Kopi Timur Mobile
Farah.ID
Kopi Timur
Farah.ID

Pengadilan Banding Swedia Putuskan Larangan Jilbab Di Sekolah Ilegal

LAPORAN: SARAH MEILIANA GUNAWAN
  • Kamis, 24 Juni 2021, 16:49 WIB
Pengadilan Banding Swedia Putuskan Larangan Jilbab Di Sekolah Ilegal
Ilustrasi/Net
Pengadilan Banding Swedia menyatakan bahwa larangan penggunaan jilbab di sekolah-sekolah oleh otoritas di dua kota adalah ilegal.

Pada 2019, kota Skurup dan Staffanstorp tidak mentoleransi penggunaan jilbab bagi siswa sekolah. Larangan ditujukan untuk memastikan kesetaraan.

Larangan tersebut juga termasuk untuk burqa, niqab, dan pakaian lainnya yang bertujuan untuk menutupi wajah, dan berlaku untuk siswa dan staf sekolah.

Sebelumnya, Pengadilan Tata Usaha Negara, yang menekankan bahwa larangan tersebut bertentangan dengan hukum Swedia dan hukum internasional.

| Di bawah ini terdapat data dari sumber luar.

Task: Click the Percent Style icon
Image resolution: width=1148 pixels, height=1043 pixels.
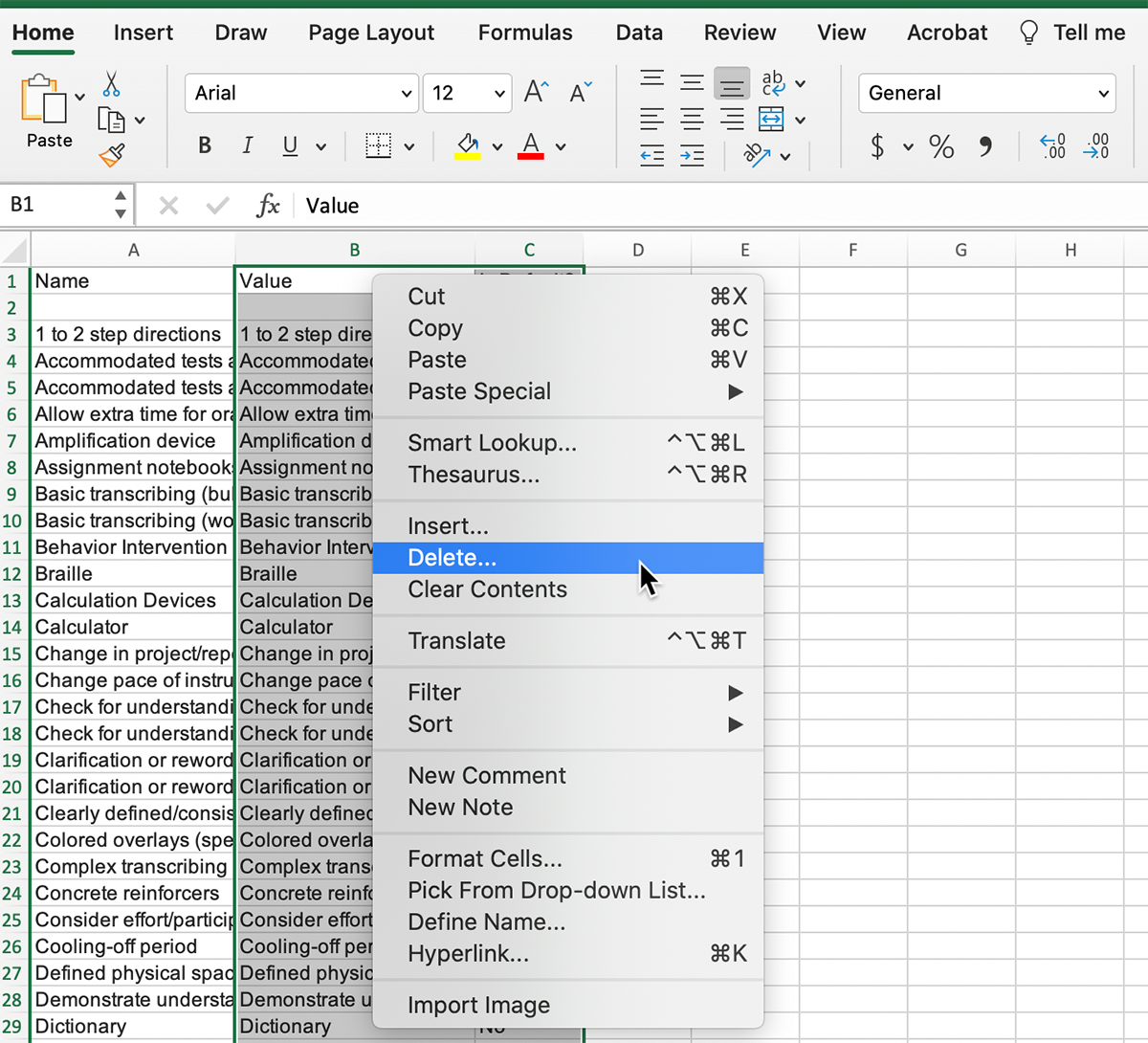Action: [x=941, y=146]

Kemudian Presiden Pengadilan Banding Swedia, Dag Stegeland, dalam siaran persnya pada Rabu (23/6) mengumumkan hal tersebut ilegal.

"Diizinkan untuk mempraktikkan atau menunjukkan agama seseorang adalah sesuatu yang dilindungi oleh Instrumen Pemerintah dan Konvensi Eropa,” kata Stegeland, seperti dikutip Sputnik.

Berdasarkan UU, menutupi kepala atau rambut seseorang yang dimotivasi oleh keyakinan agama dan dipandang sebagai bagian dari praktik keagamaan individu atau sebagai ekspresi kebebasan berekspresi individu.

Menurut Stegeland, perlindungan kebebasan beragama dalam instrumen pemerintahan adalah mutlak.

"Fakta bahwa UU Pendidikan menyatakan bahwa pendidikan sekolah harus non-denominasi adalah tentang pengajaran, bukan pakaian apa yang boleh Anda kenakan. Membatasi kebebasan beragama seperti yang dilakukan oleh kotamadya tidak memiliki dukungan konstitusional dalam hukum Swedia," jelasnya.

Jumlah Muslim di Swedia telah melonjak dalam beberapa dekade terakhir, dari beberapa ratus pada 1950-an menjadi lebih dari 800 ribu dari 10 juta populasinya pada hari ini.